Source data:
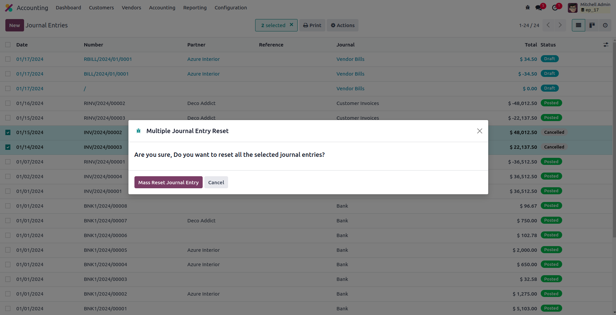Open the Configuration menu

pos(230,8)
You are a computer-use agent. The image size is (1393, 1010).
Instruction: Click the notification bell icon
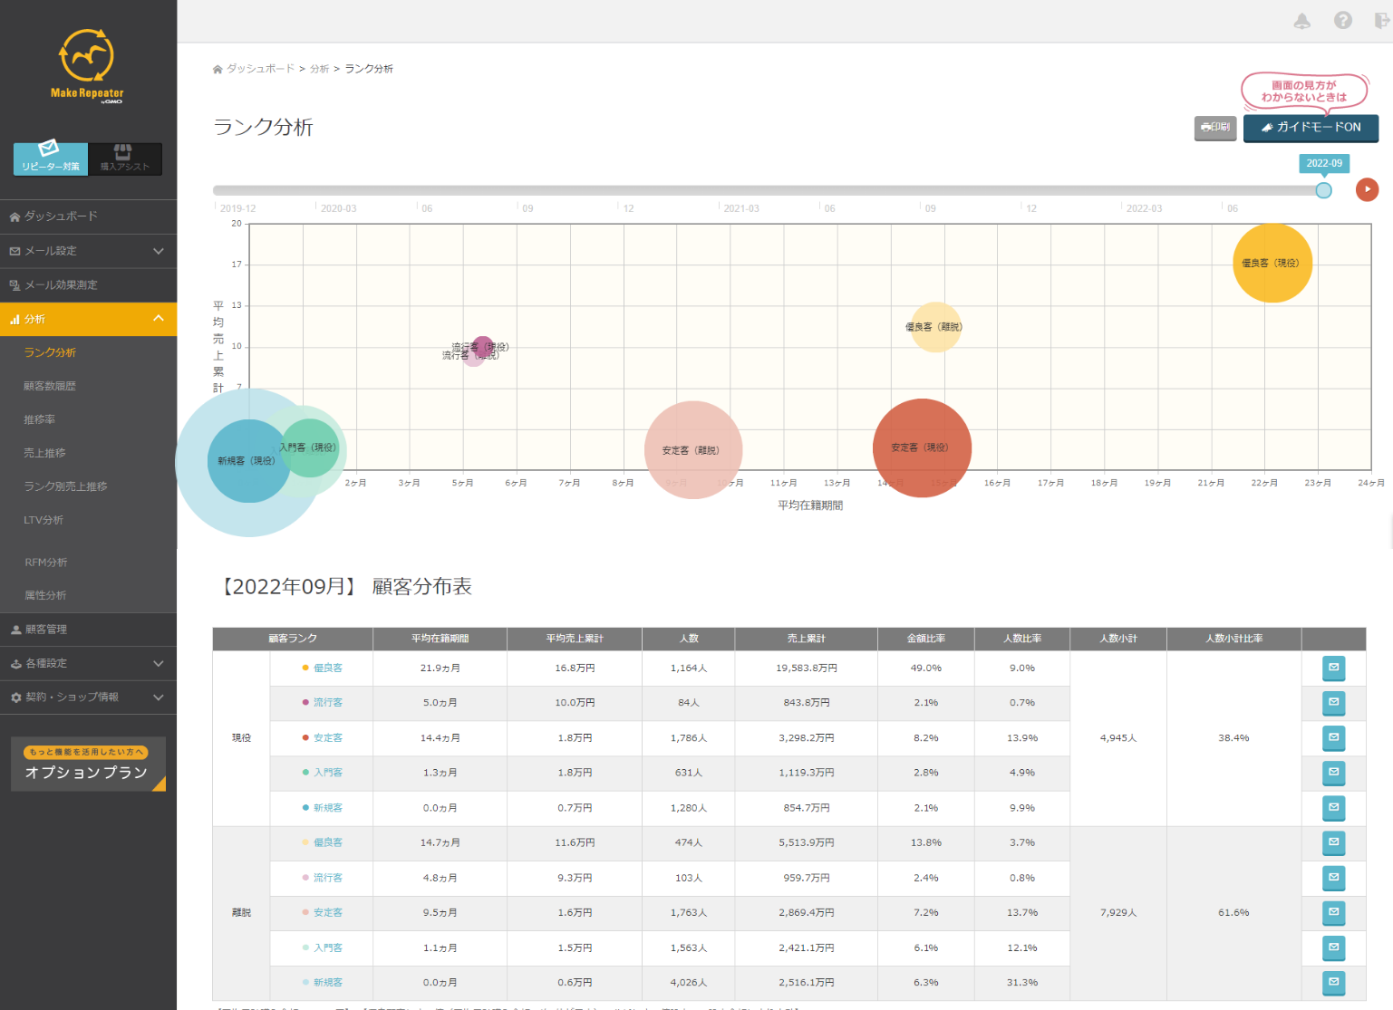(x=1301, y=21)
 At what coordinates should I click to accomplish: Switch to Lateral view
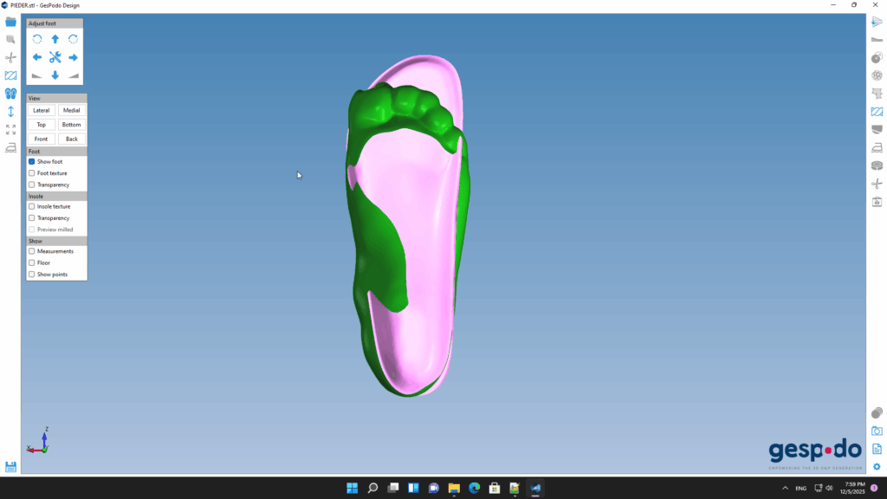pos(41,110)
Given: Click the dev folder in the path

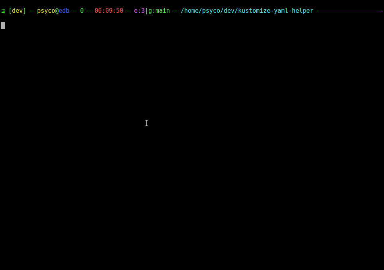Looking at the screenshot, I should pos(229,11).
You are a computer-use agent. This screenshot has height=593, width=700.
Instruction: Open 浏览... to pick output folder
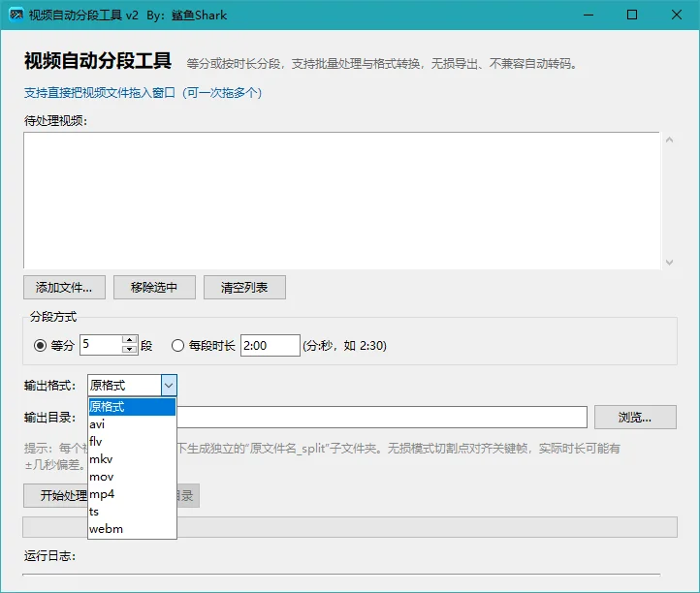pos(635,418)
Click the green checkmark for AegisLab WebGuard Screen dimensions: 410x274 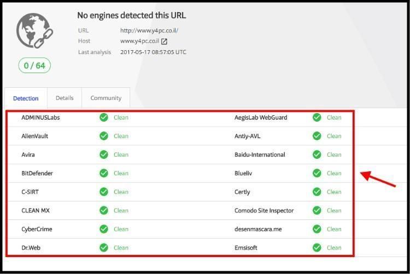click(317, 117)
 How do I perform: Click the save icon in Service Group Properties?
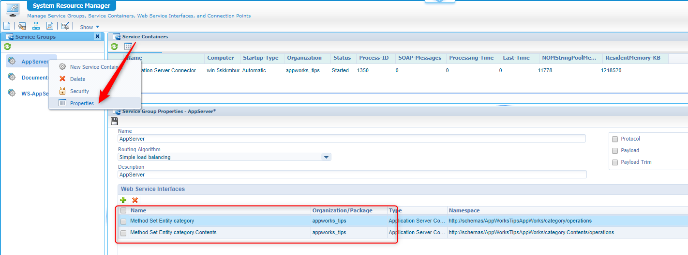coord(115,121)
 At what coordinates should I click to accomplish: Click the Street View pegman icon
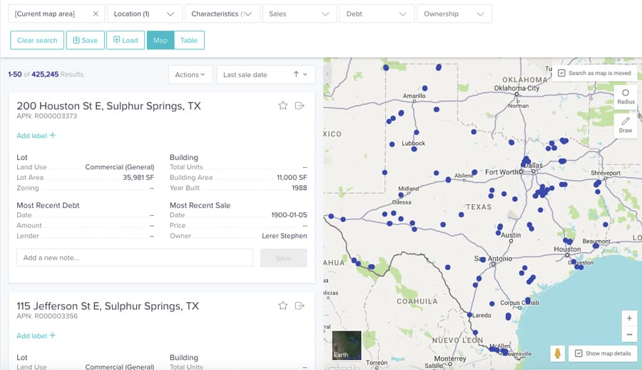point(558,354)
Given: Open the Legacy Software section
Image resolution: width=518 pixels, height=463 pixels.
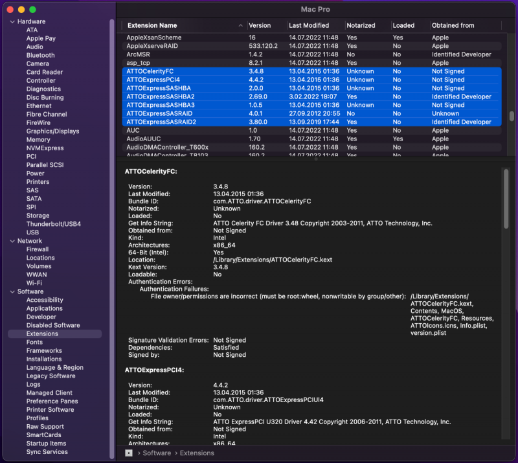Looking at the screenshot, I should click(51, 376).
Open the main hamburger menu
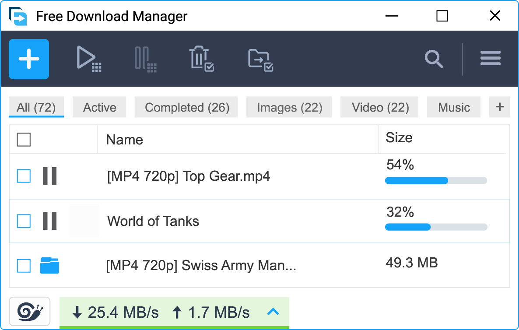This screenshot has height=330, width=519. coord(490,58)
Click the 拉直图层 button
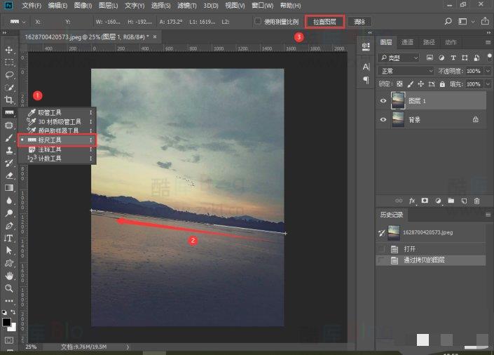494x355 pixels. coord(324,22)
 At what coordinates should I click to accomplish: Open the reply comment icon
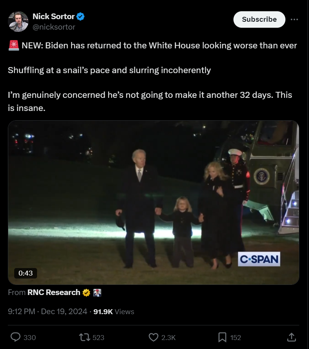click(16, 337)
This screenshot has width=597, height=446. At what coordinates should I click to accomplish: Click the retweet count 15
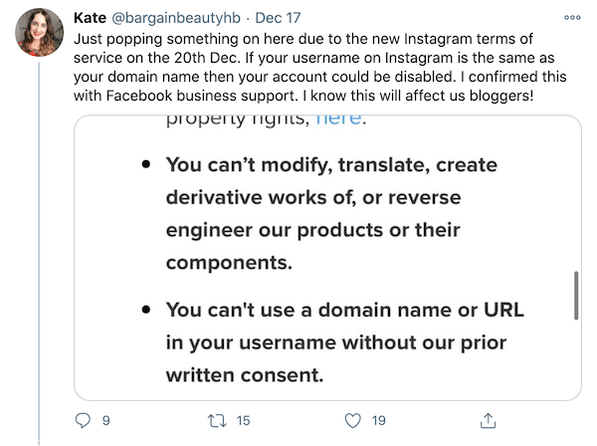point(244,420)
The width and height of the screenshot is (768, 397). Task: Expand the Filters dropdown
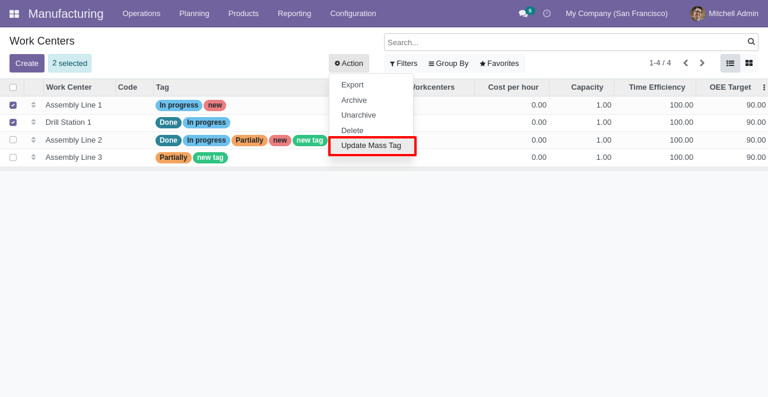[404, 64]
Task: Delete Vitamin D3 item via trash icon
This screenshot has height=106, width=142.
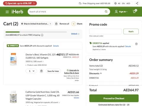Action: (41, 71)

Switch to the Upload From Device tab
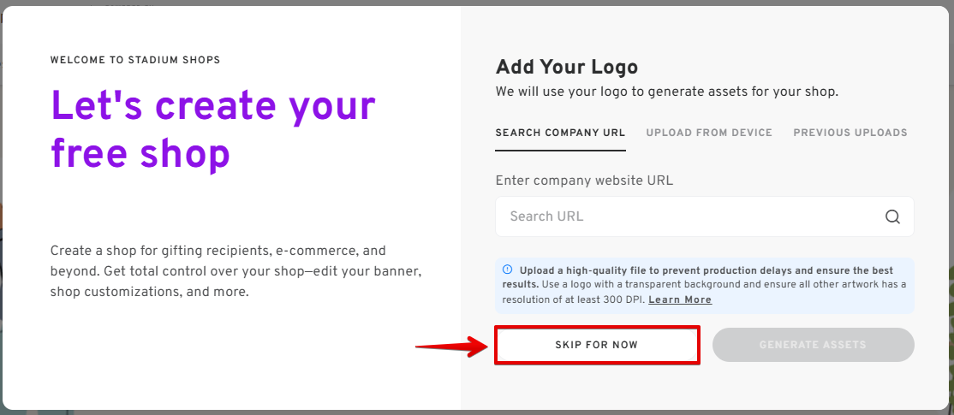709,133
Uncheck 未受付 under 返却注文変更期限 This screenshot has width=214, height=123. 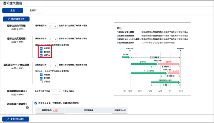tap(41, 48)
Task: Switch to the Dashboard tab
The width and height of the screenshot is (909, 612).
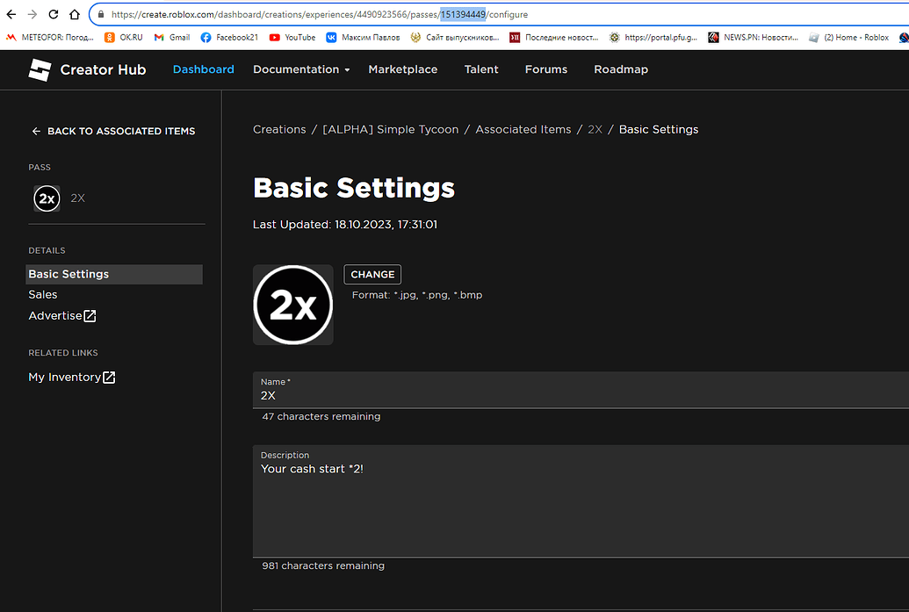Action: 203,69
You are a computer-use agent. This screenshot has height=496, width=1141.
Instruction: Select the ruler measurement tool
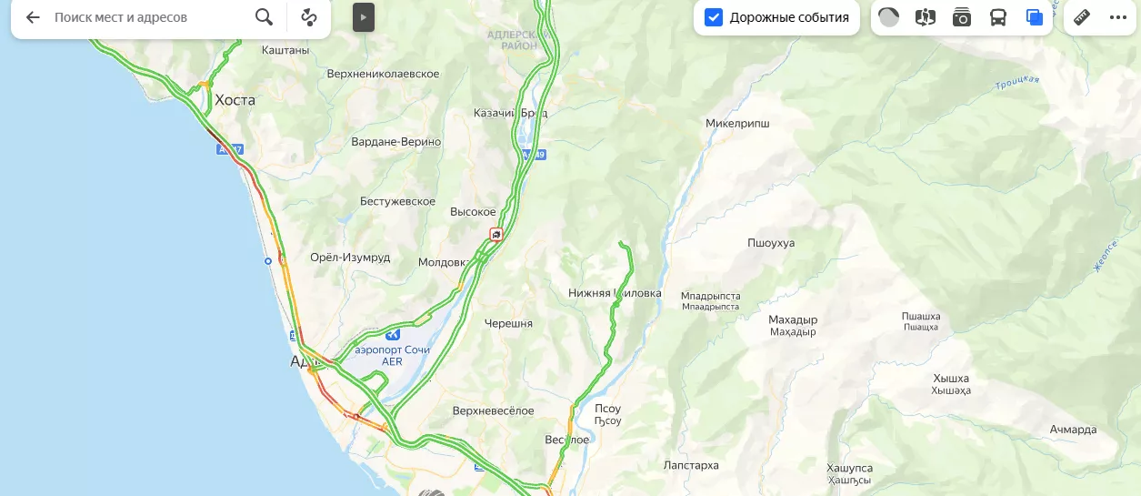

PROBLEM DESCRIPTION — Copy word for word only the lines above from the one with "You are a computer-use agent. The" through the one with "has height=593, width=700.". Leave pictures out.

EXERCISE SOLUTION —
You are a computer-use agent. The image size is (1393, 1010).
Instruction: Click the notification bell icon
(x=1301, y=21)
 At what coordinates should I click to accomplish: Switch to Lateral view
pos(41,110)
Given: Click the dev folder in the path

Looking at the screenshot, I should pos(229,11).
You are a computer-use agent. This screenshot has height=593, width=700.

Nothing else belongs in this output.